First-generation "micropayment" schemes are either dead or struggling. First Virtual Holdings got out of the business last July, citing insufficient volume, and encouraged its customers to sign up with rival CyberCash. Five months later, pioneer DigiCash filed for Chapter 11 bankruptcy protection. CyberCash dropped its CyberCoin micropayment effort in February 1999 to focus on other Internet payment and point-of-sale systems.
Vendors most often blame failures on consumer reluctance to adopt new payment methods and the resulting unprofitably low dollar volumes. Another negative: Most early schemes required pre-funding of electronic wallets or purses. "Some wallets store all the information on another site," notes Andrew Bartels, a senior research analyst at Giga Information Group. "A customer who's doing that is essentially handing their wallet to someone else."
Micropayments have always been about selling Web-based content, and in the early days of the technology, the content tended to be articles and research reports.
But micropayment vendors predict that new types of content will fuel future demand for their products. Much of the activity is at music download sites such as Liquid Audio and MP3.com, where visitors can download songs for around a dollar each. Online games are expected to soon be sold on a per-play basis, and the current growth in application service providers, along with plans by mainstream vendors like Microsoft and Corel to "rent" software, are expected to create an even greater need for micropayment mechanisms.
Smart cards contain microprocessors that can store personal information and cash balances, creating a secure and reasonably private electronic "purse" for small amounts. Microsoft last month released the Smart Card Toolkit, and American Express recently introduced the Blue card, a smart card customers can use for micropayment purchases both online and offline.

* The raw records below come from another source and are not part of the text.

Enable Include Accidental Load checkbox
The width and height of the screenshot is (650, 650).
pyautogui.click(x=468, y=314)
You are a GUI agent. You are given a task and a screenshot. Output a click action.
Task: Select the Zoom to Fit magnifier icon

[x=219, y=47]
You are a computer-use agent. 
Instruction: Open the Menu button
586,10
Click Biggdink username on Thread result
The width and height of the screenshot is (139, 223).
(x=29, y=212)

Next year Amex will fund an online wallet.
Smart cards don't work as well for large e-commerce purchases, however; they require that a dedicated piece of hardware--a reader--be attached to each user's PC.

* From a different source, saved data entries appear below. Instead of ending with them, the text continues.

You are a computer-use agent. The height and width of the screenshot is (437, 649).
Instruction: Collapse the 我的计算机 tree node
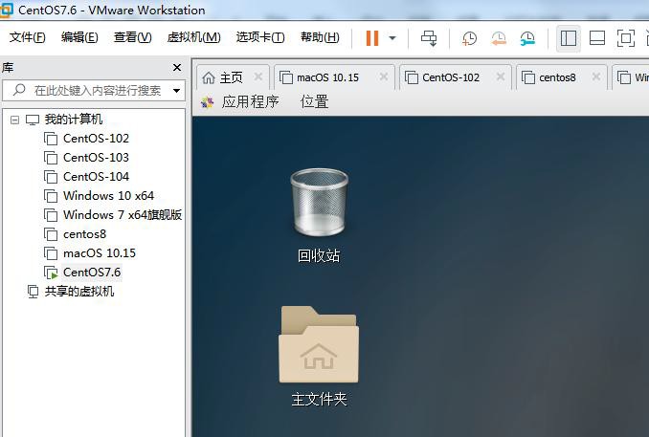pos(14,120)
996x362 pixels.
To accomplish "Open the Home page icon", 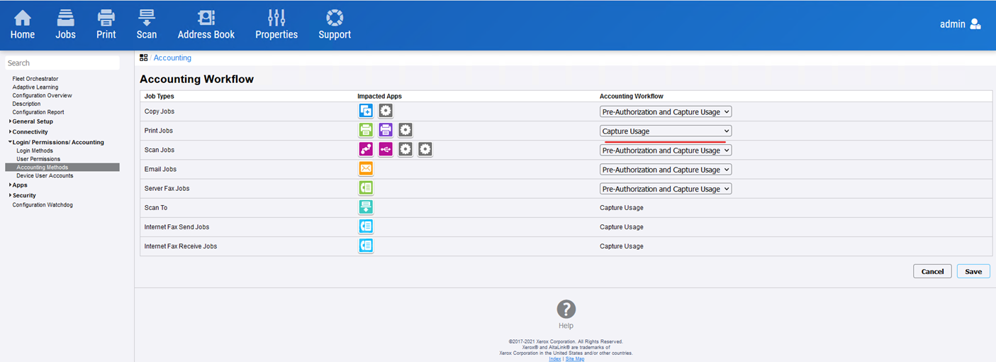I will pos(23,18).
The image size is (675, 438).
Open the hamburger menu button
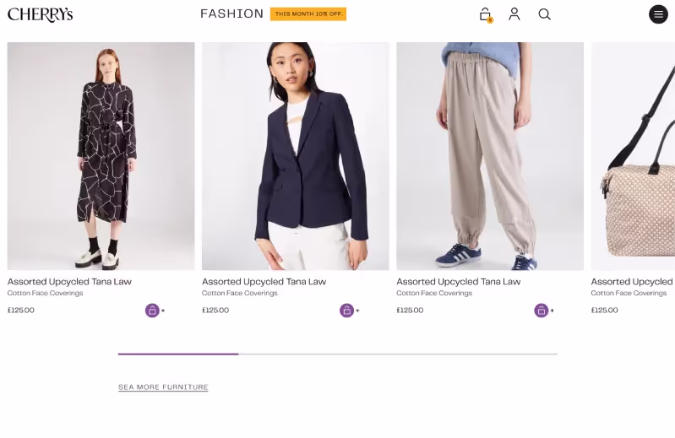(x=658, y=14)
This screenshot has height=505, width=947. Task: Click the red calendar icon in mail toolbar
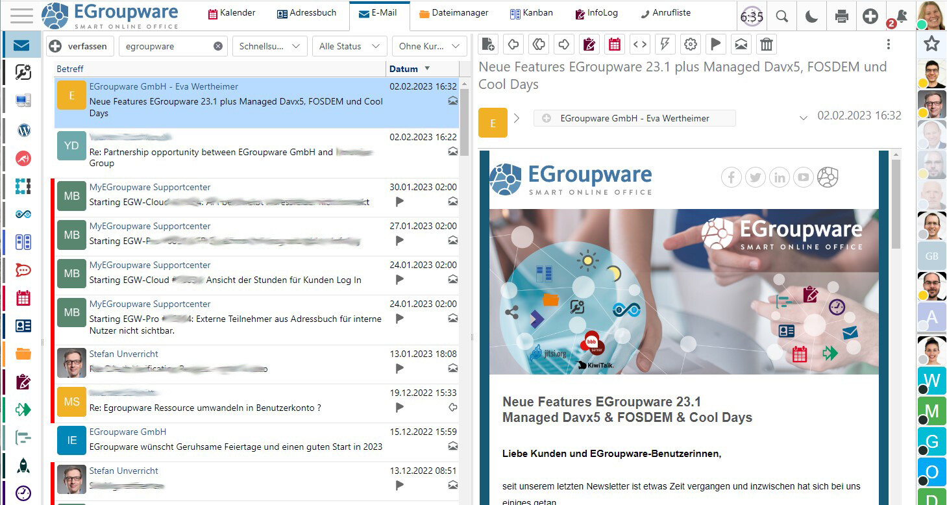615,44
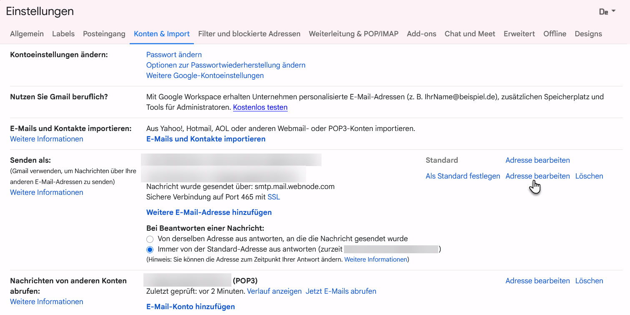
Task: Set second address via Als Standard festlegen
Action: (463, 176)
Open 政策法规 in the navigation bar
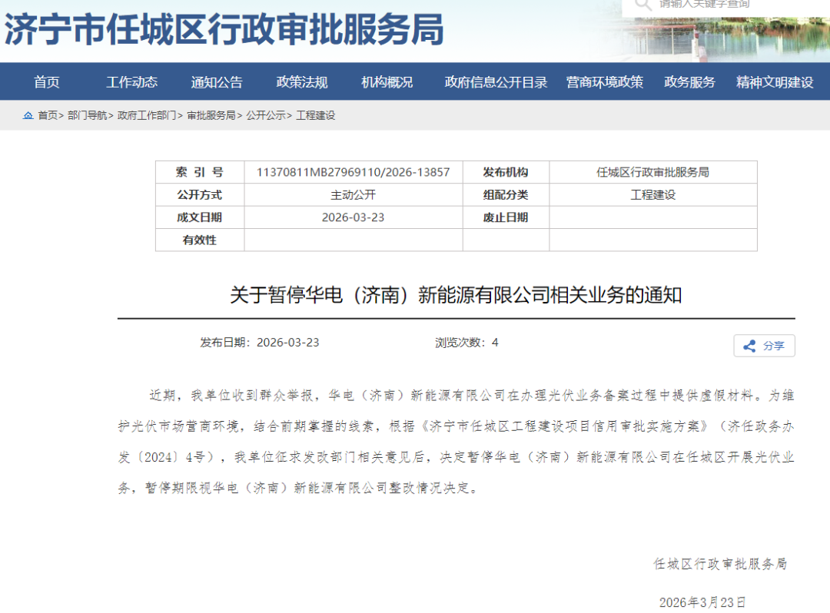 tap(302, 82)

Consumers can register with sites like 1ClickCharge and Qpass to either draw from a wallet funded with advances from their regular credit card as they visit partner sites, or have their small purchases aggregated into amounts large enough for the card issuer to process without losing money.

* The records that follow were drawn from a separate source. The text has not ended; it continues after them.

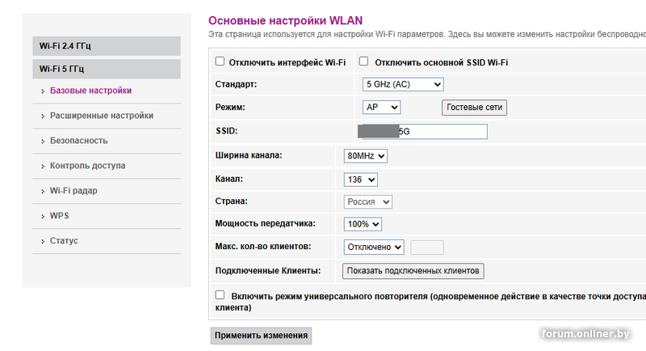Open Стандарт dropdown showing 5 GHz (AC)

(x=403, y=84)
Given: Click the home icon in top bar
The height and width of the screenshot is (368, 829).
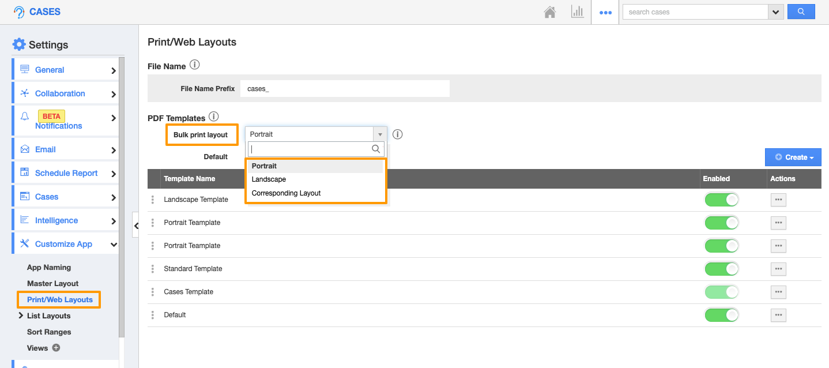Looking at the screenshot, I should pyautogui.click(x=550, y=12).
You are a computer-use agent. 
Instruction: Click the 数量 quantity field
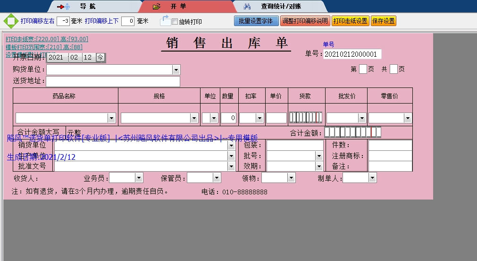point(228,118)
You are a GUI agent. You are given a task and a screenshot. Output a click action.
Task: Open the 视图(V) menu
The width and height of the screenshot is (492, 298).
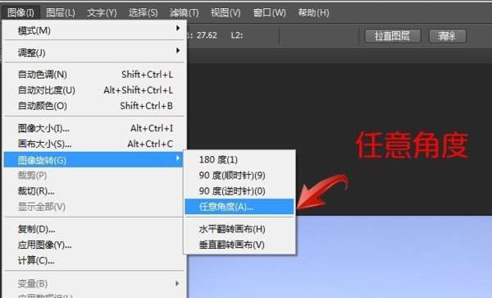tap(226, 13)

ECharge takes a different approach, putting consumers through an online credit application before issuing a digital certificate good at eCharge merchant partners. The bill arrives via e-mail.
iPIN and Trivnet aggregate micropayments onto your ISP or phone bill. Trivnet Chief Executive Officer Moti Dolgin says this approach frees consumers from identifying themselves each time they visit a Trivnet-compatible merchant, but the credit-card camp says people who don't have personal accounts with service providers--notably employees behind corporate firewalls and college students--can't use such systems. Dolgin offers credit-card billing as an alternative.
Web merchants pay a pretty penny to drink from the micropayment stream. Payment vendors typically take 5 percent to 30 percent per transaction.
However encouraging the new schemes may sound, the micropayment industry has a frontier feel that will likely result in a plethora of incompatible payment mechanisms.